TASK OBJECTIVE ▸ What you return must be every line below that includes the word "dropdown".
Top of RECORD EXTRACTS
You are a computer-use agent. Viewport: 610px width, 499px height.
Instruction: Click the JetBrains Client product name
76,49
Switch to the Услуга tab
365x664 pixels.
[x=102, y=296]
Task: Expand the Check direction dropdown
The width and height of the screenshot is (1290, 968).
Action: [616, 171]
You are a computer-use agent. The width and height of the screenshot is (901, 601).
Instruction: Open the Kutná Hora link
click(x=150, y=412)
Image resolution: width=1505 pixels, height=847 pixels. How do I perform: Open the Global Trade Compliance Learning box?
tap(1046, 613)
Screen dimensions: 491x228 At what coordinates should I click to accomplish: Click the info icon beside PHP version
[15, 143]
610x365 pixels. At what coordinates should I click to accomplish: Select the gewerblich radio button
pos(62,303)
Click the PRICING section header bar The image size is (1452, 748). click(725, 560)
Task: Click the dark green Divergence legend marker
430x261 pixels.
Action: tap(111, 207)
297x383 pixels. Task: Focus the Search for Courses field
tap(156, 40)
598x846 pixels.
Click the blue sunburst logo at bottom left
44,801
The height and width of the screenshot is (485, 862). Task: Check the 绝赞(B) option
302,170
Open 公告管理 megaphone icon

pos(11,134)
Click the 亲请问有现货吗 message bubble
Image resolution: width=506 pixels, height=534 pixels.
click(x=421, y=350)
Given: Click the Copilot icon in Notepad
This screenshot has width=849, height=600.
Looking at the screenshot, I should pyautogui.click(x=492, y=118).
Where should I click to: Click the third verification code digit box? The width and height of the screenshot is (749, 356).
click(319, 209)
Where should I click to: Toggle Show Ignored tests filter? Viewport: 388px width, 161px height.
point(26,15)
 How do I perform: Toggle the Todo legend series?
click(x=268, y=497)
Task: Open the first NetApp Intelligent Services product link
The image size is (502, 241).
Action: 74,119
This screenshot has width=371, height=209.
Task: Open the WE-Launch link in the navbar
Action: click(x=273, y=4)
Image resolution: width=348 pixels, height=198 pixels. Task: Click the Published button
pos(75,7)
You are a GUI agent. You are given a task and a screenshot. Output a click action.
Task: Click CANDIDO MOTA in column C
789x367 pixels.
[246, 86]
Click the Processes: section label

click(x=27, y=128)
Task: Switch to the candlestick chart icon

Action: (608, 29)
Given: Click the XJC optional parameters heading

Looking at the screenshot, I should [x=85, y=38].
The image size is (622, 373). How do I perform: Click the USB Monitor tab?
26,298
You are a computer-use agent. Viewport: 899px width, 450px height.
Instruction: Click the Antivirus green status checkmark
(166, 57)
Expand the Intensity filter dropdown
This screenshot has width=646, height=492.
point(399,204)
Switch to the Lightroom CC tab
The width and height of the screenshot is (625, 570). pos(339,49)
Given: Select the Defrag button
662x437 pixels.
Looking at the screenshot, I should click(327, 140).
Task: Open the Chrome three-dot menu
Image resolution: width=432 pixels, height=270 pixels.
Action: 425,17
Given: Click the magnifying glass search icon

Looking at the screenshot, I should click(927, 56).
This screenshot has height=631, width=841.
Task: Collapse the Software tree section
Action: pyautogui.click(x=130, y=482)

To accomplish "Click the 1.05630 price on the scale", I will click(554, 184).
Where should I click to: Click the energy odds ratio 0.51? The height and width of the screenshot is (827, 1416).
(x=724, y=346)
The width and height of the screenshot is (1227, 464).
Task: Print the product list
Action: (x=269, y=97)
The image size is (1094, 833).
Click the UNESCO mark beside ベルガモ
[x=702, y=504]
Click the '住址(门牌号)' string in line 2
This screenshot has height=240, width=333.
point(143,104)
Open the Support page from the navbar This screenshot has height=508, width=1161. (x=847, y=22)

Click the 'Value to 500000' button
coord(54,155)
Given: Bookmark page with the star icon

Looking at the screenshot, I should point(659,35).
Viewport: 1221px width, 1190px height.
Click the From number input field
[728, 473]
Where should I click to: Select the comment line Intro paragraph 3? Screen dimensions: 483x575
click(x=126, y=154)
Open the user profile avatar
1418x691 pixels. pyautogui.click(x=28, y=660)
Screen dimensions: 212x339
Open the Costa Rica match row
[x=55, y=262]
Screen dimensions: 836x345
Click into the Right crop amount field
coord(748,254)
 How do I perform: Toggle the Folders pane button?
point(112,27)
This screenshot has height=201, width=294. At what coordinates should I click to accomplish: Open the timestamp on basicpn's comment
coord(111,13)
Bottom of RECORD EXTRACTS
TASK OUTPUT ▸
Task: Expand the Check direction dropdown
Expand the Intensity filter dropdown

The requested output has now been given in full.